HP, Epson and most printer manufacturers publish a "page yield rating" for most of their cartridges. The page yield rating tells you the number of pages you can expect before the cartridge runs dry. The page yield rating is usually based on five percent page coverage.
What is Page Coverage?
Page Coverage is the percentage of a printed document that is covered with ink. For a black and white document, a nine percent page coverage means that nine percent of the page is black, the remaining 91 percent white.
This is what I consider to be a typical document - 12 point Times Roman with one-inch margins. It has a page coverage of 5.95 percent - 19 percent greater than the five percent standard. Remember, greater page coverage means more ink usage. So if you print nothing but documents that look exactly like this, you can expect about 675 pages from a 45a cartridge - 19 percent less than the 833 pages HP is claiming.
Add a six point border and coverage increases to 9.16 percent, while page yield drops to just 455 pages. That's a big drop from just adding a border!
Looking at this unfortunately familiar document, I was sure it was going to use more ink than the bordered text document above. It looks blacker to my eyes. But nope, I was wrong. 8.32 percent coverage, 502 pages yield. Perhaps I was just biased because I hate the IRS!

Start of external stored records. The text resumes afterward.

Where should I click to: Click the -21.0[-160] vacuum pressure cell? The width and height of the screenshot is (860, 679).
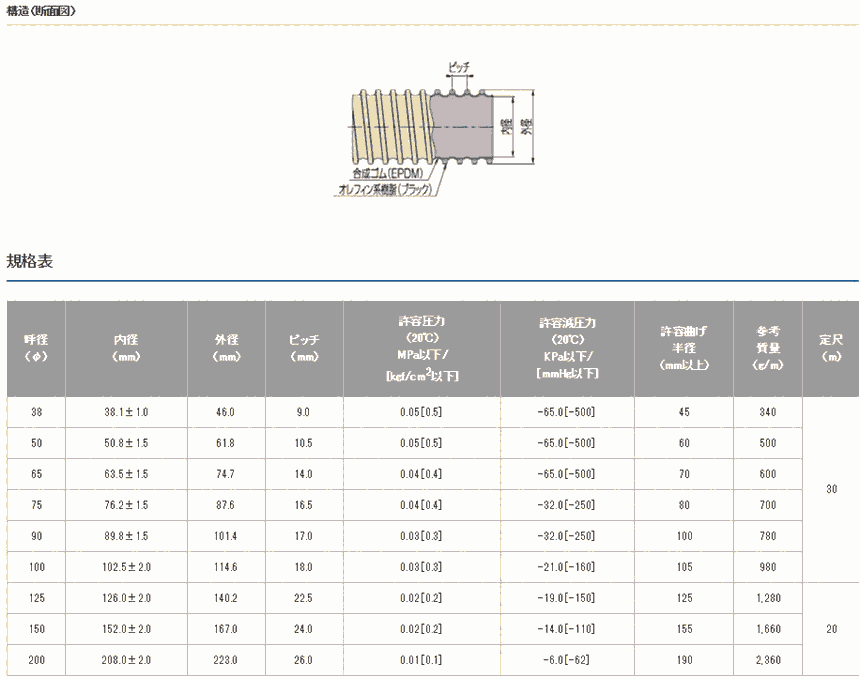coord(566,567)
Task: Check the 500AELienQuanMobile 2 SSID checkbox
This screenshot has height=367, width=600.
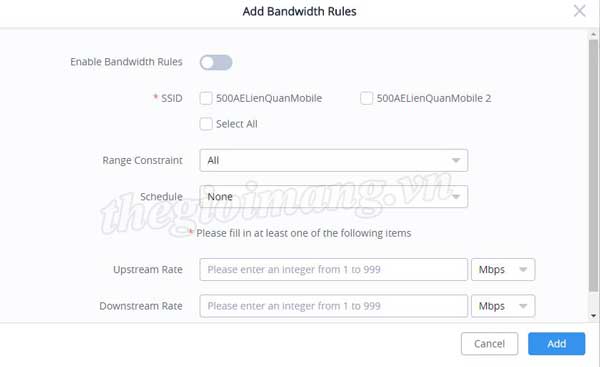Action: pos(366,98)
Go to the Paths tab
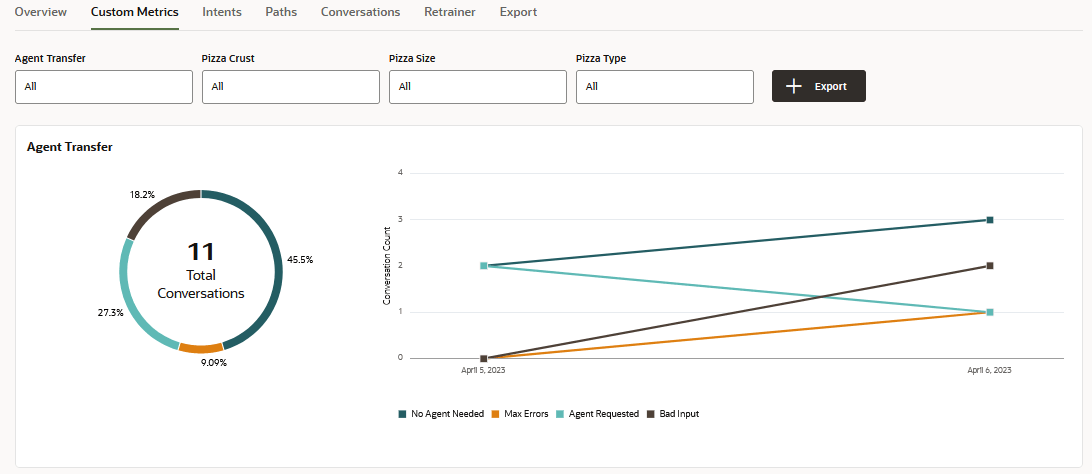 [x=281, y=12]
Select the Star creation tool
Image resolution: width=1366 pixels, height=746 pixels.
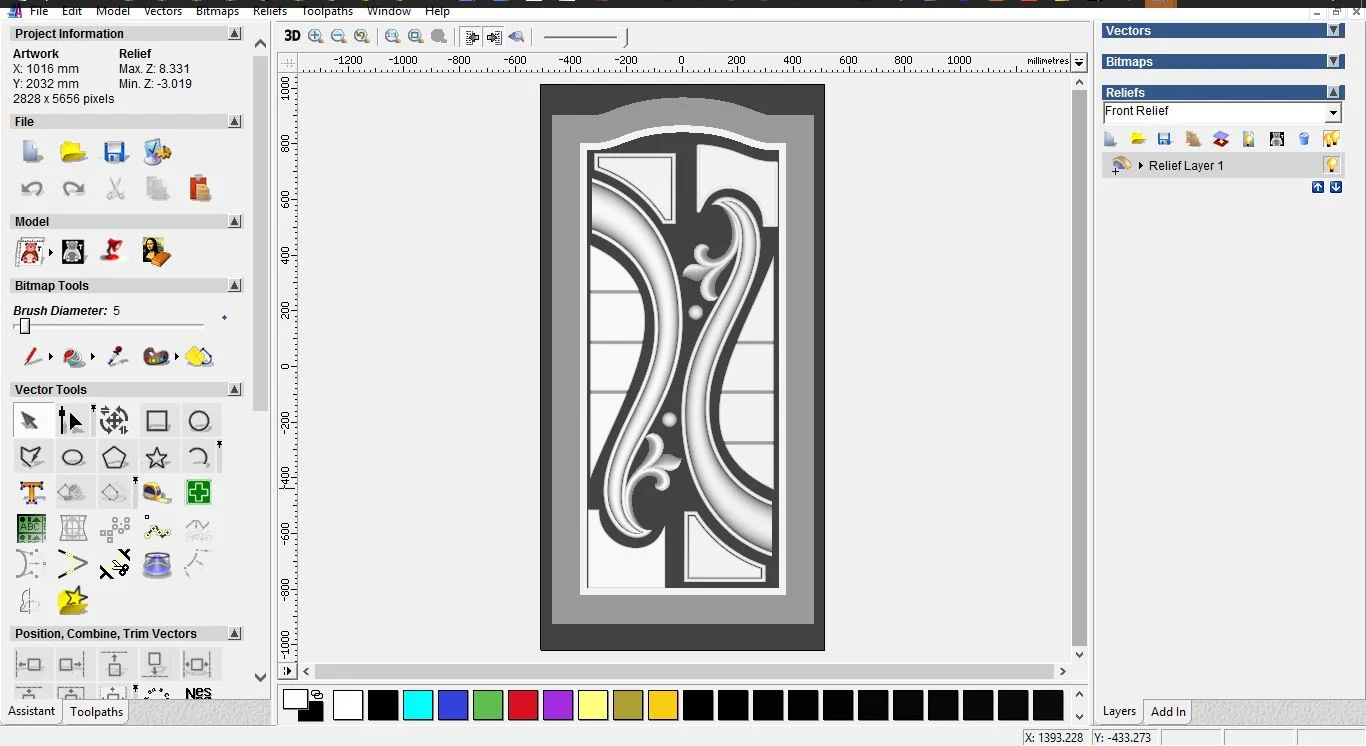157,456
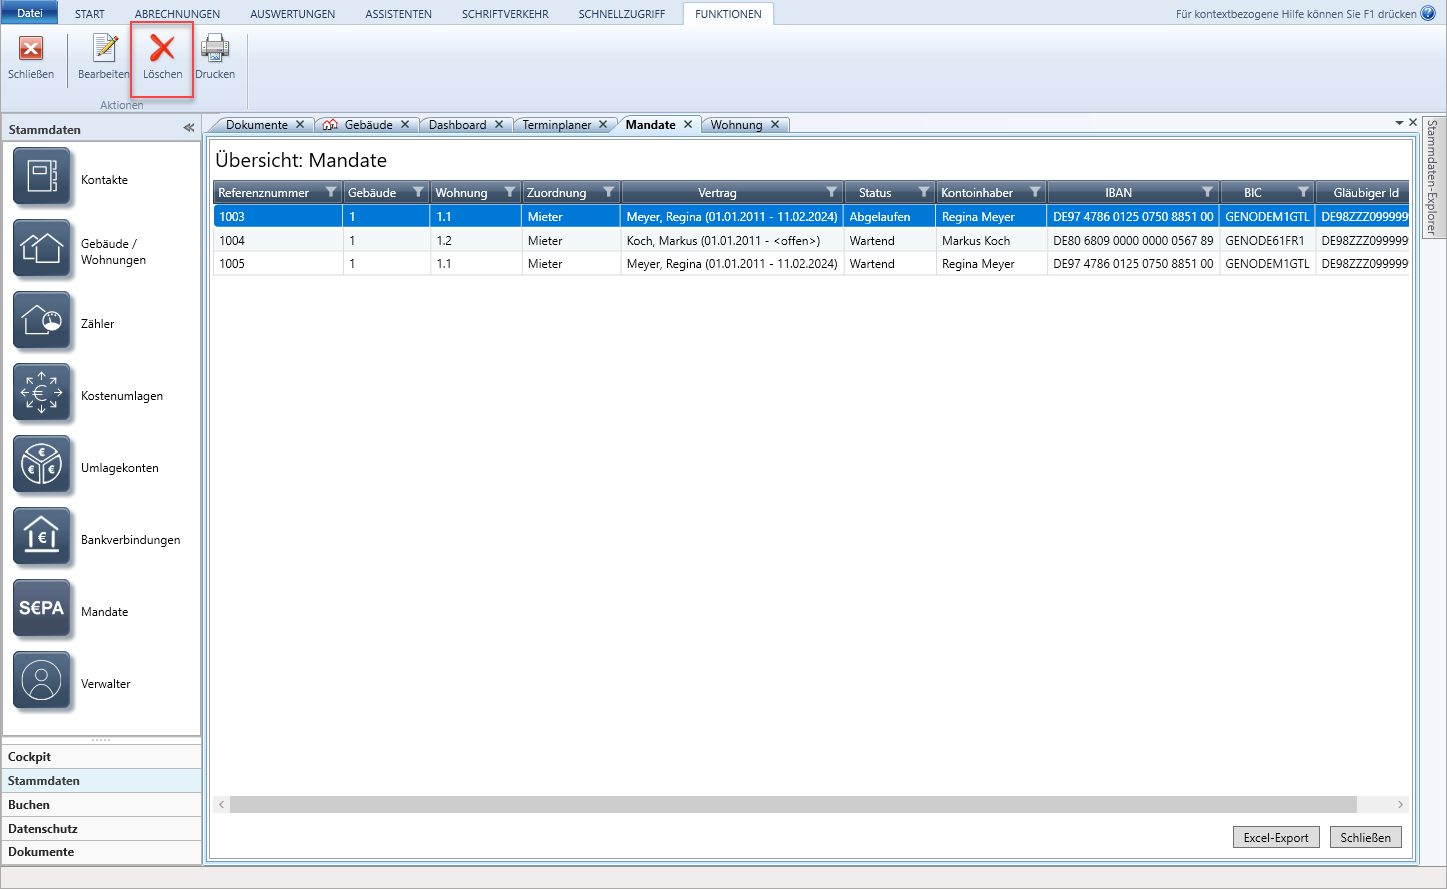Switch to the ABRECHNUNGEN ribbon tab
Image resolution: width=1447 pixels, height=889 pixels.
pos(177,14)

The page above has an ink coverage of 21.79 percent leading to only 191 pages before the 45a cartridge runs dry - 77 percent below the 833 page rating. If I were printing this document, Id start at page 2 to avoid the ink-hungry (and essentially useless) cover.
So what kinds of documents actually have a page coverage of five percent or less? Well, take the text document at the top and increase the line spacing to 1.5, and you will obviously use less ink per page. You wont save any ink, of course, as the text will wrap onto the next page. But that's basically what you have to do to get below five percent. I tried changing fonts alone and wasn't able to come up with any realistic-looking pages that used less than five percent.
My conclusion: Five percent is not realistic for most people. The page yield you actually get from a cartridge will probably be at least 20 percent lower than the rating, and it may be much lower than that, depending on the type of documents you print.
Inkfarm uses the five percent standard when rating our remanufactured and compatible cartridges. We do this so you can do an apples-to-apples comparison of our products with OEM cartridges and those from other vendors. Just know that your actual page yield will probably be somewhat lower than the rating, and will depend on the type of documents you are printing.